67167.fb2 Золото на ветру - читать онлайн бесплатно полную версию книги . Страница 12

Золото на ветру - читать онлайн бесплатно полную версию книги . Страница 12

Полковник уселся подле поселянина, с облегчением свесил разбитые о шпалы сапоги и стал глядеть, как производятся конские яблоки, дивясь производительным способностям неутомимого савраски.

Всю дорогу мужичок закусывал, доставая из своей торбы то огурец, то яичко.

Но закусывать одному было неловко, особенно под голодным взглядом Чука, источавшим грозную желтизну. Поэтому крестьянин пошире рассупонил торбу, предложил и полковнику отведать, что Бог послал. Чук радостно налег на вареные картошки и лук. Опустошение бездонной крестьянской торбы сделалось минутным делом. Поселянин изумленно и сочувственно наблюдал, как играет гармонью чуковский затылок, и ритмически шевелятся уши, издавая капустный хруст.

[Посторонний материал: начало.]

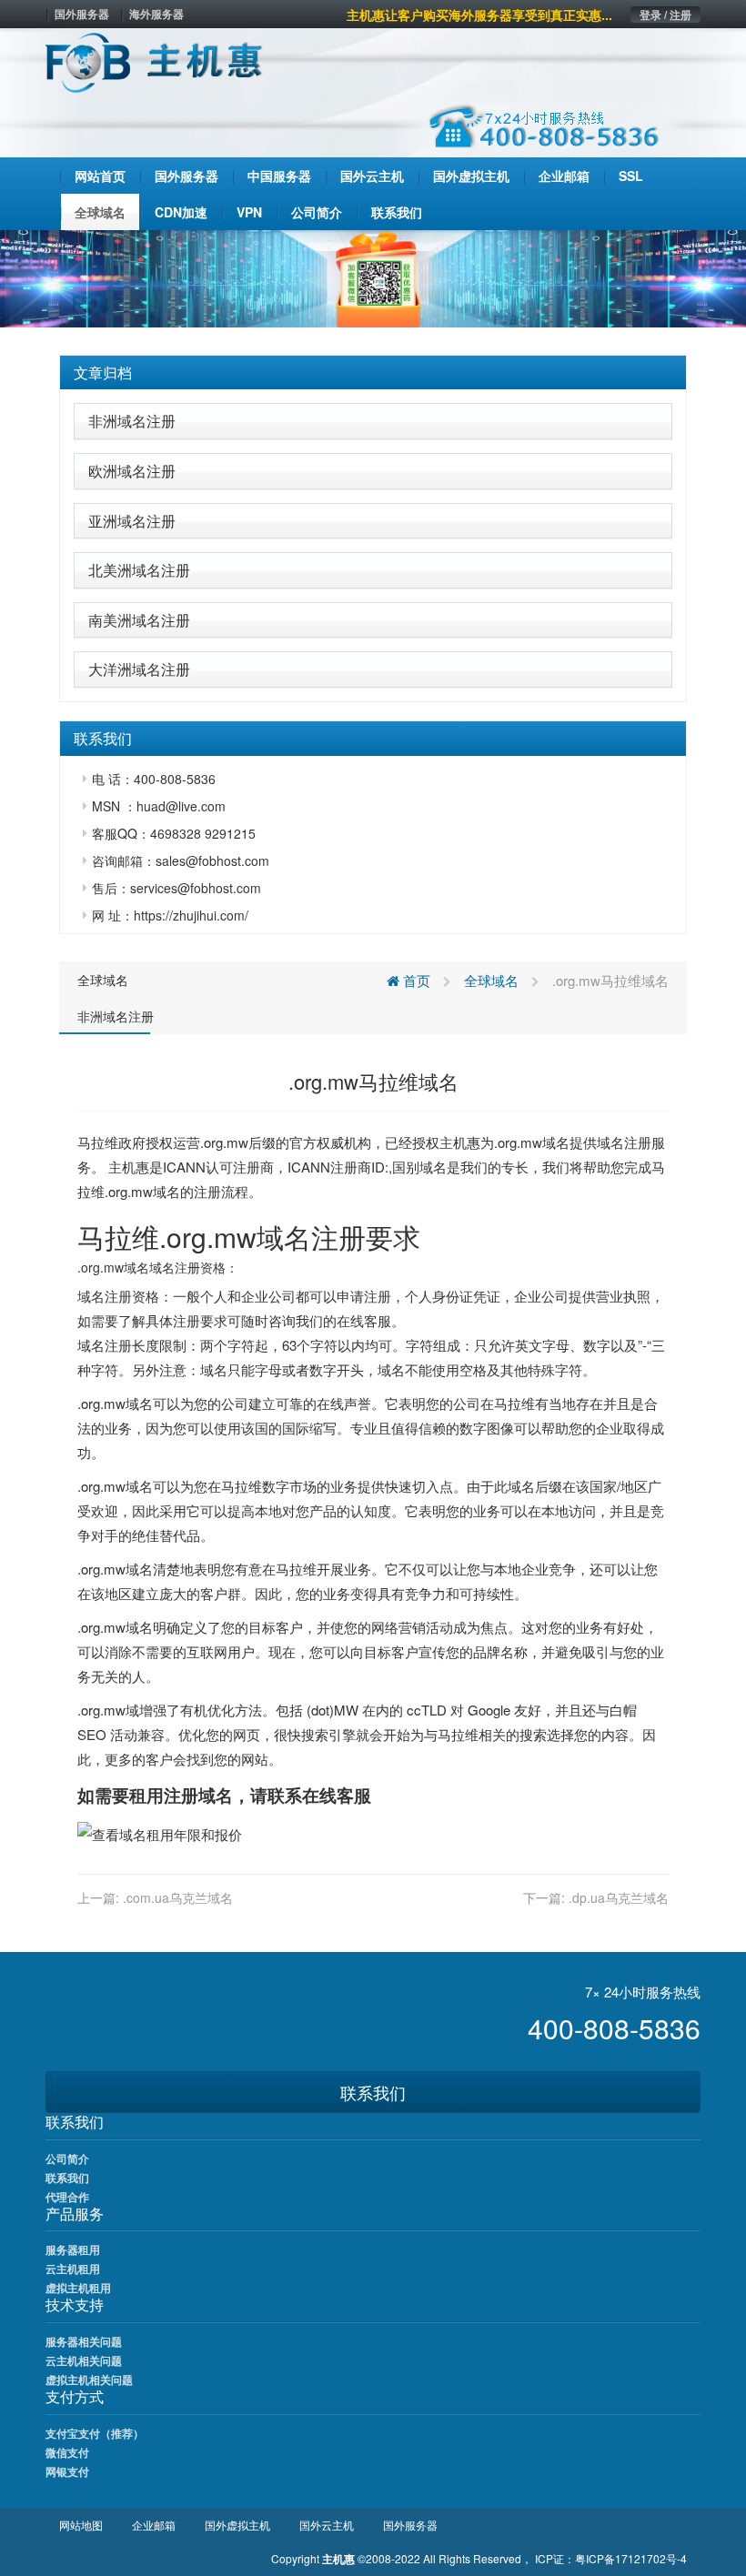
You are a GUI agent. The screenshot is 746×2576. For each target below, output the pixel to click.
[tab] (373, 373)
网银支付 (67, 2471)
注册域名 (198, 1795)
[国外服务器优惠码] (373, 276)
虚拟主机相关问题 (89, 2379)
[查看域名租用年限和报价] (159, 1832)
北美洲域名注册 (139, 569)
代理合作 (67, 2197)
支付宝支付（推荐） (94, 2433)
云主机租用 (72, 2268)
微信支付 (67, 2452)
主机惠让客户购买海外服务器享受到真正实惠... (479, 14)
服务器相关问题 (83, 2341)
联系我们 (373, 2092)
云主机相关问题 (83, 2360)
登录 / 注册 (665, 14)
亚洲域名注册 (132, 520)
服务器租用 (72, 2249)
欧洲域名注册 (132, 470)
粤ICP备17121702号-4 (631, 2558)
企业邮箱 (154, 2524)
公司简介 (67, 2158)
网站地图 (81, 2524)
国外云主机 (326, 2524)
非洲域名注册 (132, 420)
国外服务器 (82, 13)
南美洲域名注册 (139, 619)
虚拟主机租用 (78, 2287)
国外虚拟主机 (237, 2524)
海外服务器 (156, 13)
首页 (414, 980)
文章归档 (103, 372)
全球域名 (102, 980)
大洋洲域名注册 (139, 669)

- Оголодал же ты, паря, - душевно заметил мужичок, неспешно подсобляя полковнику уничтожать свой припас. При этом каждый предмет сопровождался в дорогу любовной характеристикой в роде того, что вот, мол, яичко каленое, свое, не купленное, и оттого как будто крупнее. Или молоко в бутылке от своих коровушек, не в пример будет лучше и надежнее, чем неведомое чужое. А коли вспомнить поросят, так те еще живы, а уж только и глядят, как бы прыгнуть хозяину в рот самым лучшим боком, протягивают к нему розовые пятачки, кокетливо свистя в свои свистульки, ну а как изжарятся в сметане, да с хренком, так или помирай сразу, или ешь их - решай, что лучше...

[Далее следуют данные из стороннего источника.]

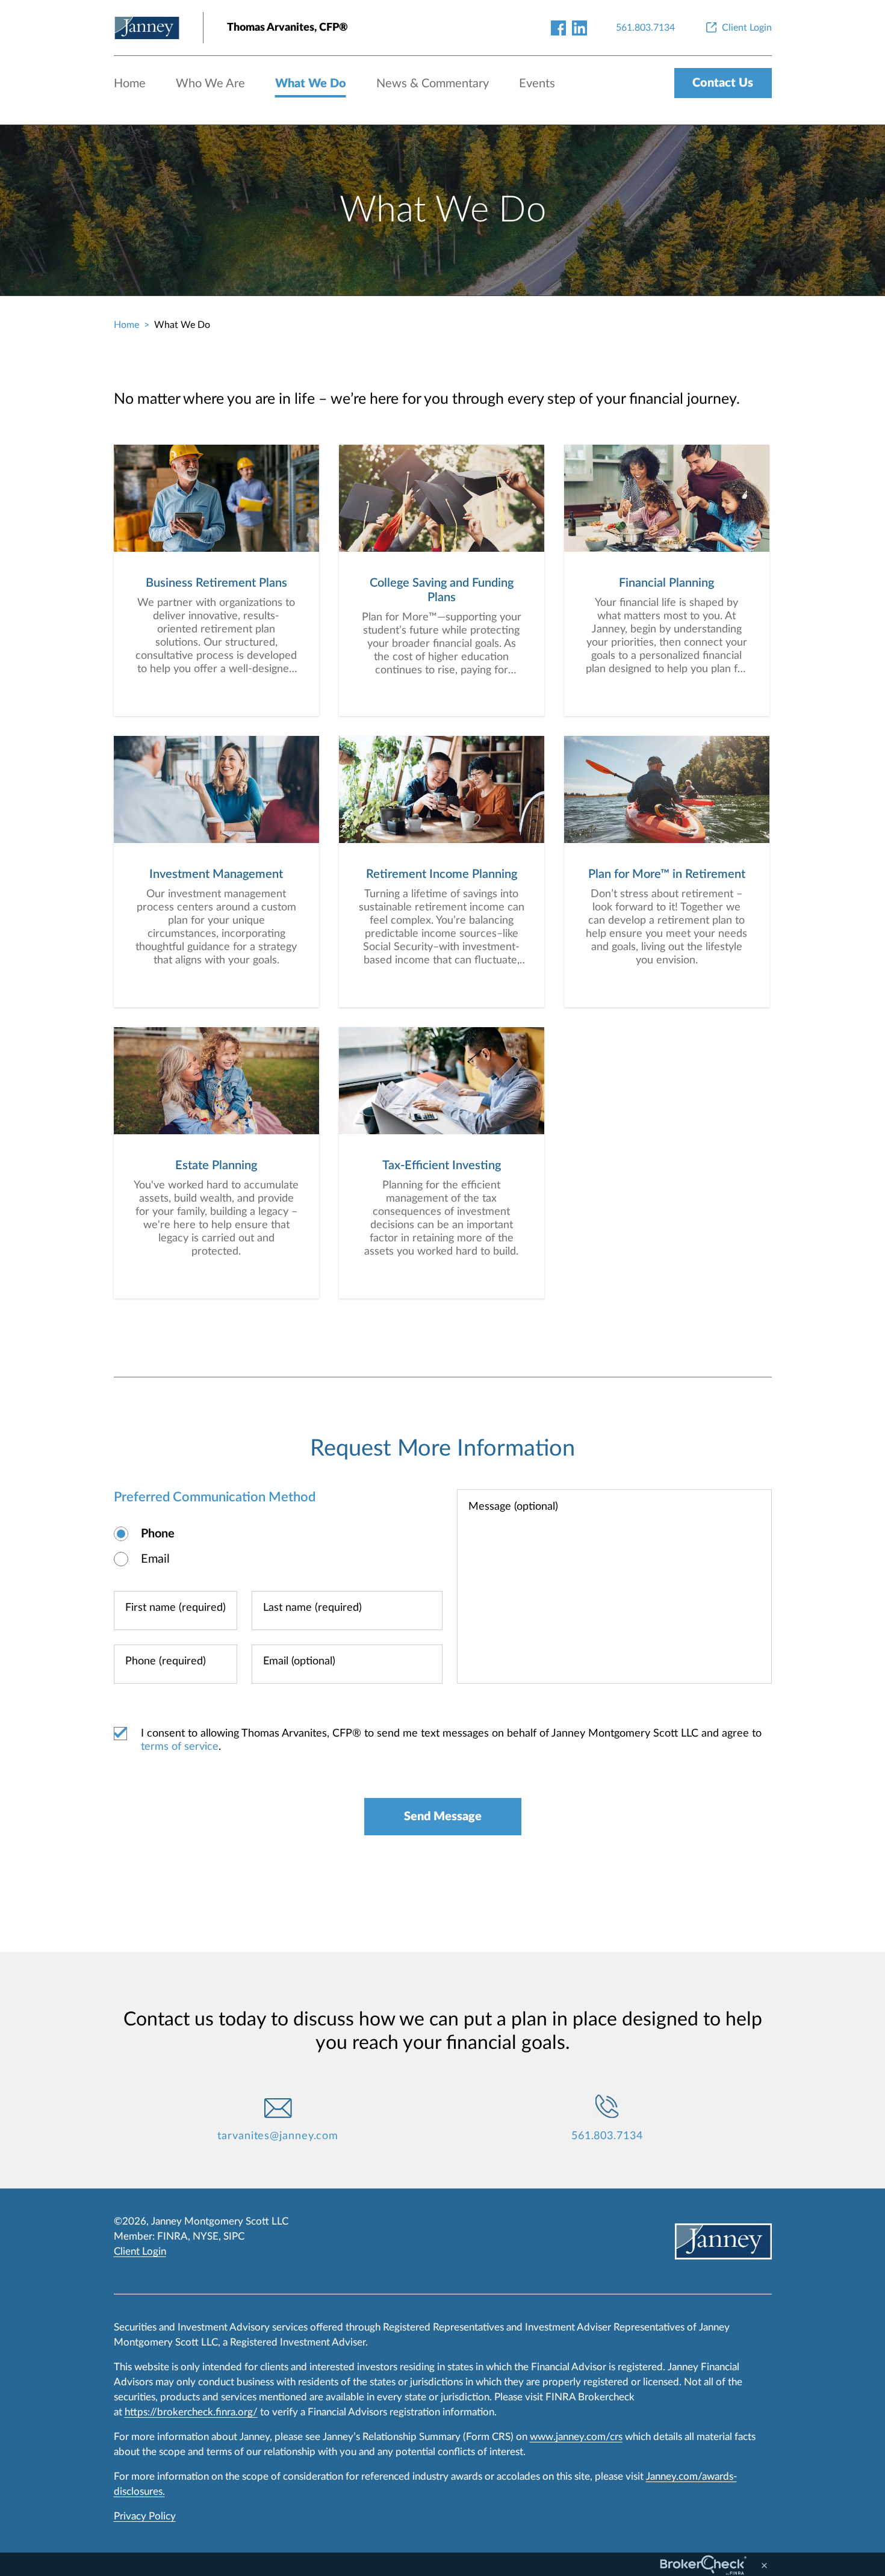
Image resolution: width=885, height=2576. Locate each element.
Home (130, 84)
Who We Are (210, 84)
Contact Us (722, 83)
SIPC (233, 2236)
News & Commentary (432, 84)
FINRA (172, 2236)
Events (537, 84)
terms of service (180, 1746)
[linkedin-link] (579, 27)
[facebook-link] (558, 27)
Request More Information (442, 1448)
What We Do (310, 84)
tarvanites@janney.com (277, 2136)
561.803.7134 (607, 2136)
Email (155, 1559)
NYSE (206, 2236)
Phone (158, 1534)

Чук, хоть и отвел мужичку в классовой структуре полку кулака-мироеда, но слушал эти рассуждения с удовольствием. Что-то давно забытое, слежавшееся и сопревшее приподнялось на самом дне его темной души и отозвалось в мозгу. Особенно же тронули слова о коровах. Коровы выходили вроде бы членами семьи, любимицами, красавицами и кормилицами. Чук даже завертел головой, желая увидеть где-нибудь коровье стадо и, точно, увидел пасущееся стадо разноцветный, застывших на лугу коров с опущенными долу рогами. Чук вздохнул и стал слушать дальше.

Из разговора выяснилось, что мужичок движется в целом тоже на юг, так что полковник, умевший в нужных случаях быть обаятельным, совершенно обосновался на подводе и поехал себе на юг.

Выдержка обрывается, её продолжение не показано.